With this sequel to At the Earth’s Core, Edgar Rice Burroughs brings us back to the hollow Earth for the further adventures of David Innes and friends. Though there are further books set in Pellucidar, the first two novels work together to create one complete story. By the end of this book, David’s tale could easily be complete.
There’s more world building and exploration in this one. David is forced to travel far and wide, meeting lots of new people and facing new monsters. Of course, he’s still trying to get hold of Dian the Beautiful, and the circumstances that keep them apart continue to stretch credibility more than anything in the fantastical world. I kept being reminded of when I watched the first couple seasons of the TV series 24 where after Jack’s daughter was kidnapped for the second time in a day and his wife got amnesia, I felt things were getting perhaps a touch ridiculous.

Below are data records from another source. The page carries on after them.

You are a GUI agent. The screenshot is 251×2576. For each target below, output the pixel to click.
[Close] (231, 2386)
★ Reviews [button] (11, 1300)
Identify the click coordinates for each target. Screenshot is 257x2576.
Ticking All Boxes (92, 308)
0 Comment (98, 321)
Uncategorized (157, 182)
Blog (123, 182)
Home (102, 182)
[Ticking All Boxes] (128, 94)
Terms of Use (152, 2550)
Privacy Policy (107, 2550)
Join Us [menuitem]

It isn’t hyperbole to call this Imperialist Fantasy. The characters literally talk about how superior they are to the people they’ve met, how they are duty bound to bring the natives “civilization,” and how only David has what it takes to be their leader. This sort of thing is often done in adventure books of the era, but I haven’t often seen it so explicitly stated. There’s no subtlety. David will bring them guns and government…but of course, he’ll do it right. Not like those jerks from the surface world.

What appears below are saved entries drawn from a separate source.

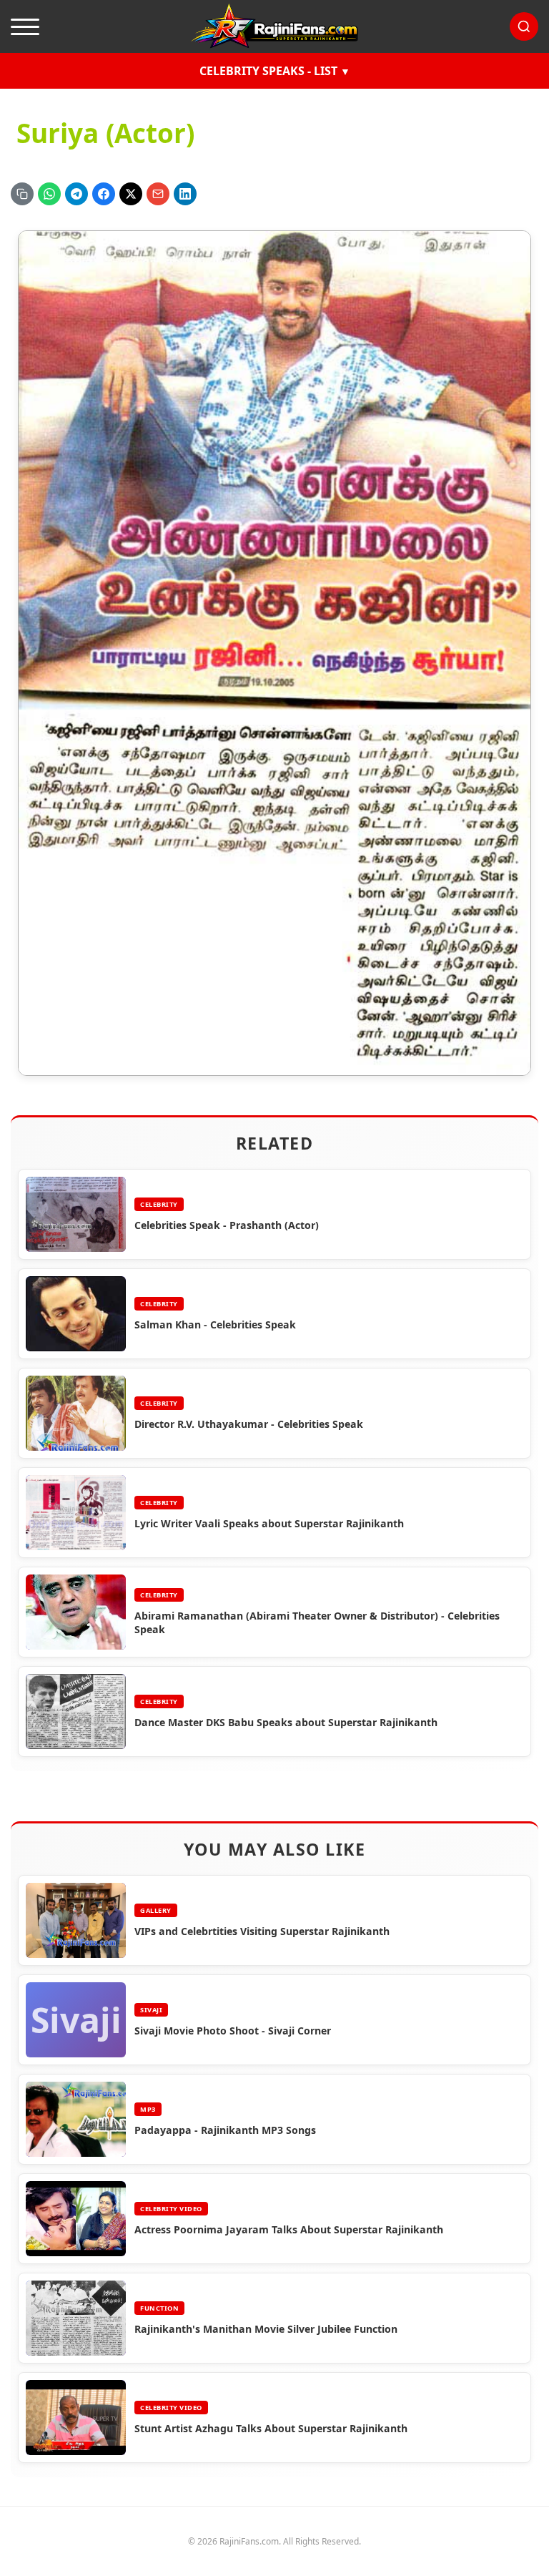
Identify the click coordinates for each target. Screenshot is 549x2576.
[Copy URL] (22, 193)
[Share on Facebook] (103, 193)
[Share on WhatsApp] (49, 193)
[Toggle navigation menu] (25, 26)
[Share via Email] (158, 193)
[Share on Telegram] (76, 193)
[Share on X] (130, 193)
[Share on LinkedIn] (185, 193)
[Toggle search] (524, 26)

I enjoyed a lot about this second book, if for no other reason than it was a bit less formulaic than the first. Burroughs knew how to start an adventure series, and in a lot of ways, he did it the same way each time. The first book of John Carter, Carson Napier, David Innes, and the unnamed narrator from Beyond the Farthest Star all hit familiar notes. American guy is doing something else, some outlandish accident happens, he finds himself in a strange world. There are monsters and villains, new friends, and a beautiful woman who instantly falls in love with him (and he with her). Through superior strength and some cleverness, he triumphs, but something keeps him away from the girl…leading to the next book. Book two is where things tend to get more interesting and varied.

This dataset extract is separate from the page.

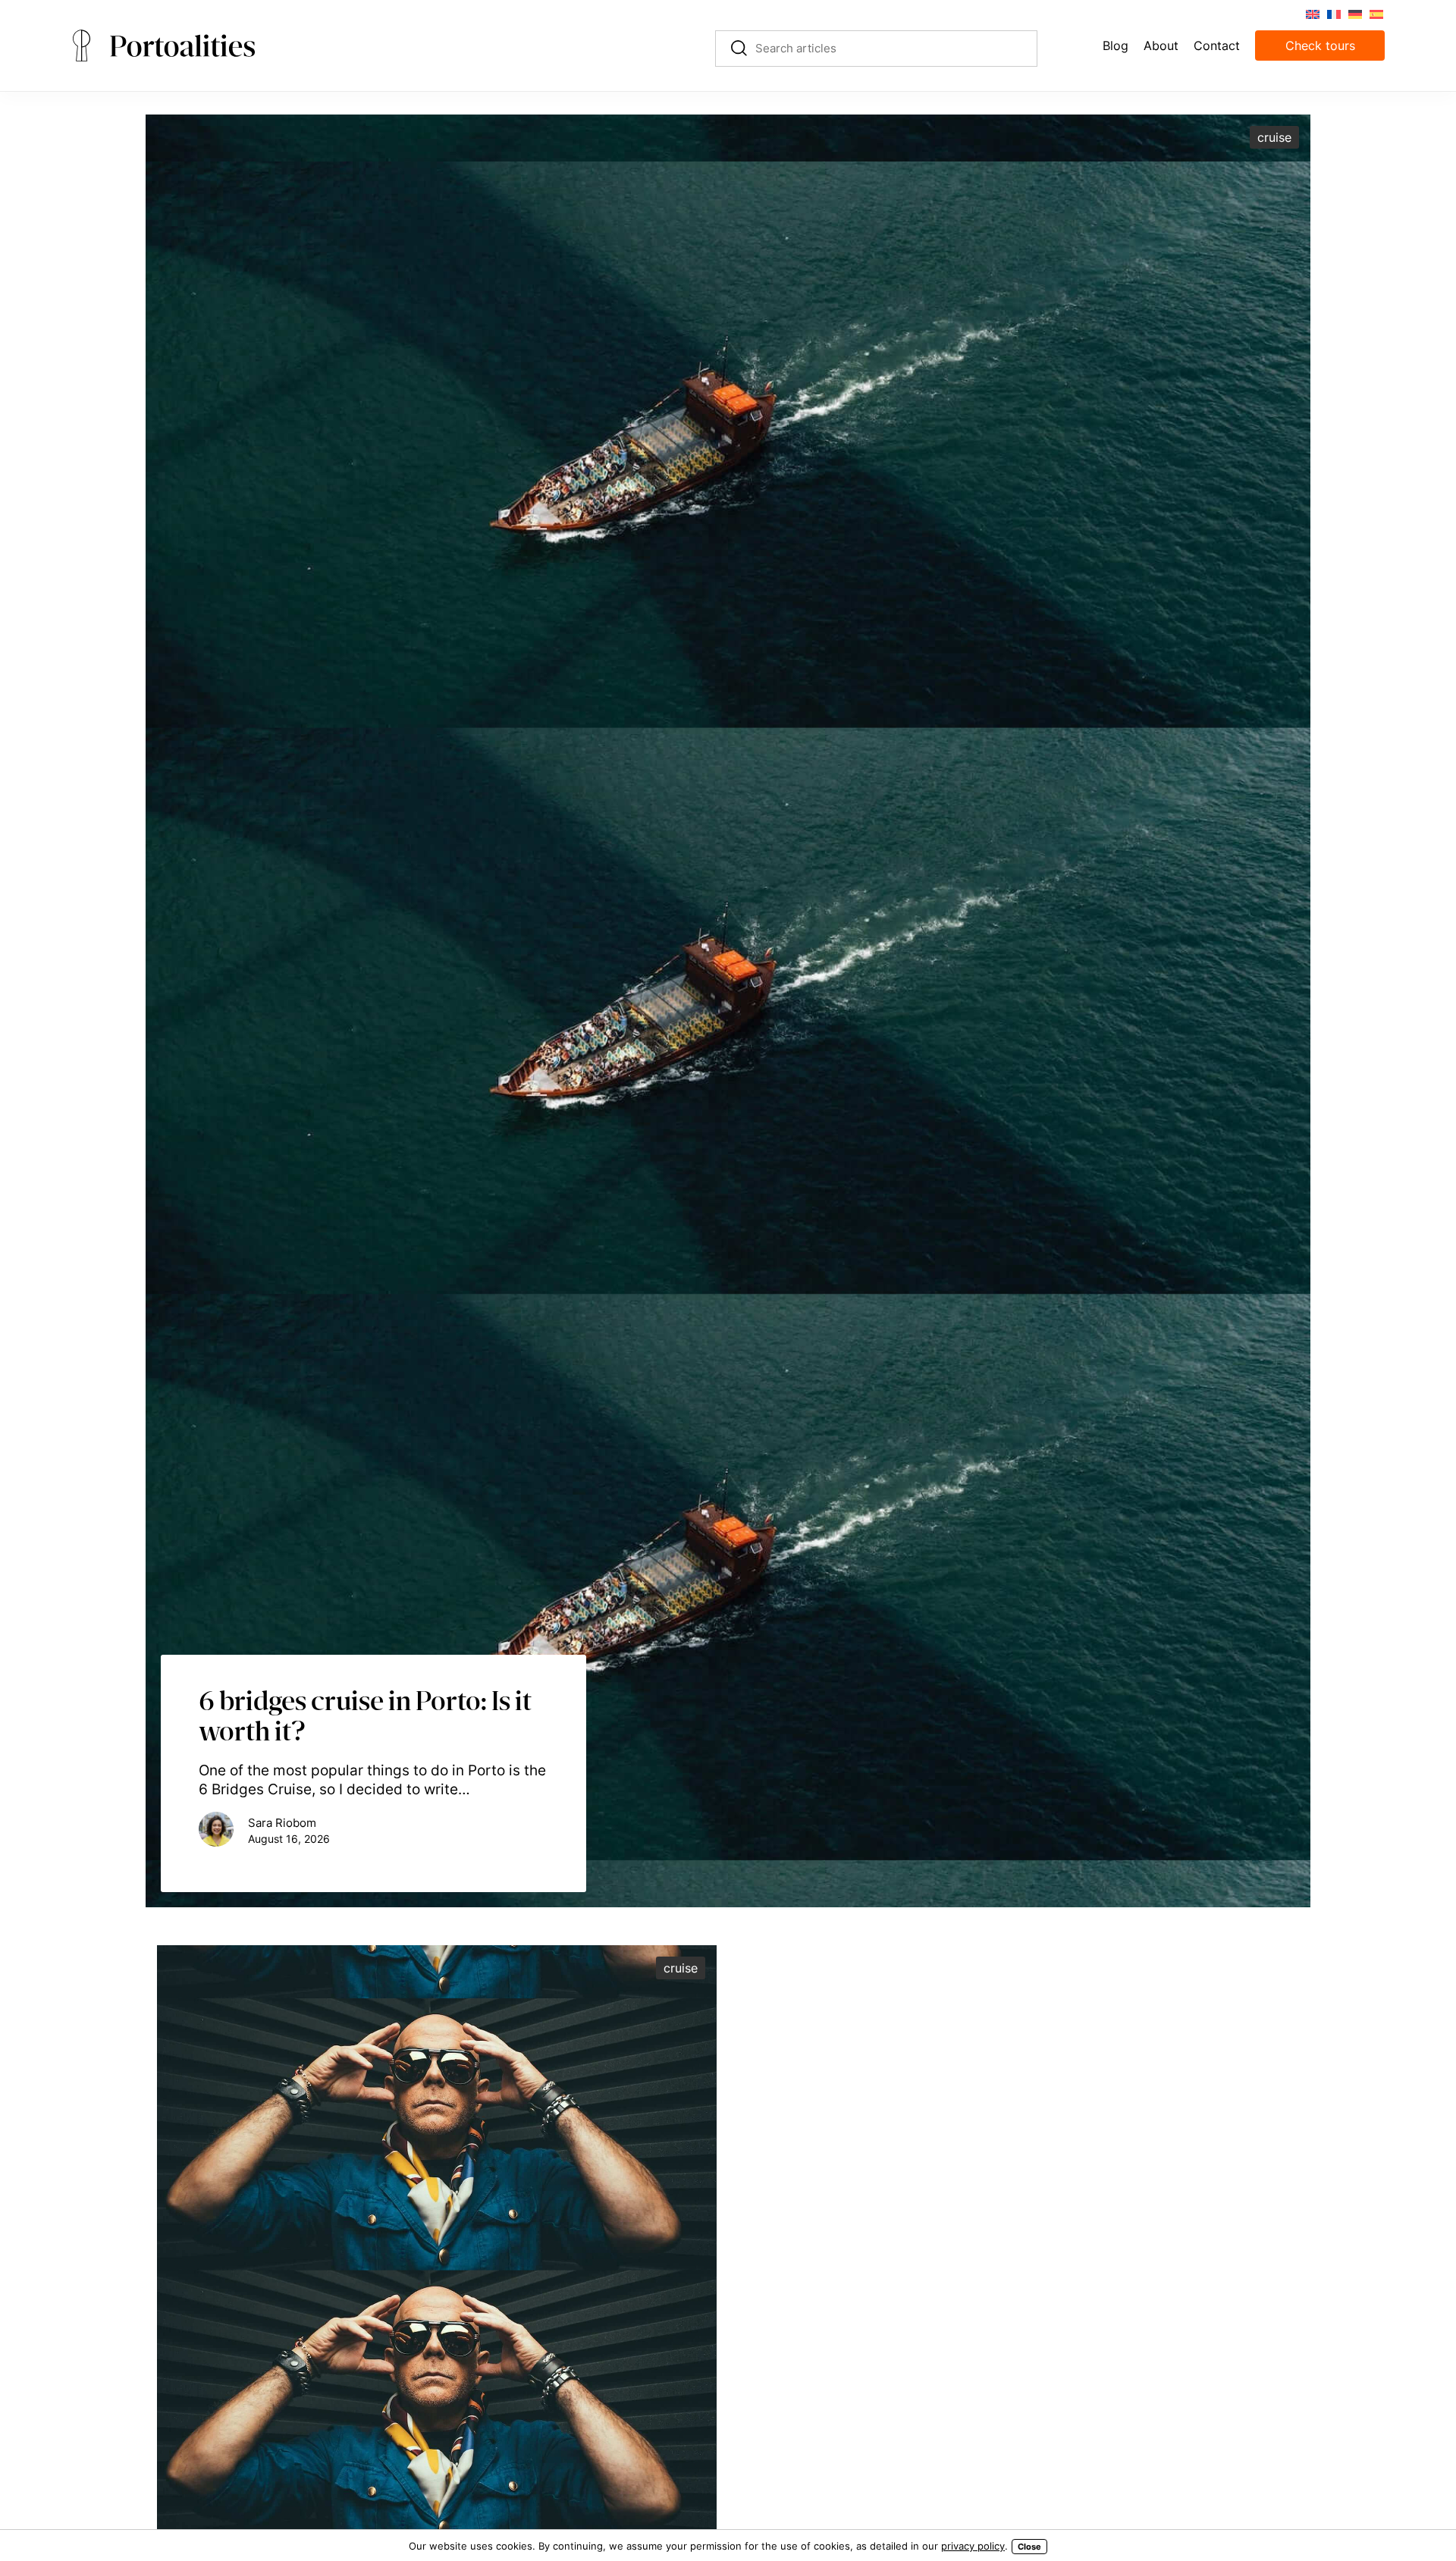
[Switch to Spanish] (1376, 13)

It really seems like Burroughs was planning to call it a day on this series. The ending of the book definitely feels like an ending. I laughingly thought of the end of The Lord of the Rings, where the climax happens, but the book keeps going and going. The wind-down goes on for a while, making things feel pretty solidly wrapped up by the end. I’m not sure when I’ll get around to reading whatever the next book set in Pellucidar will be. Is it the Tarzan one? I don’t know. One of these days.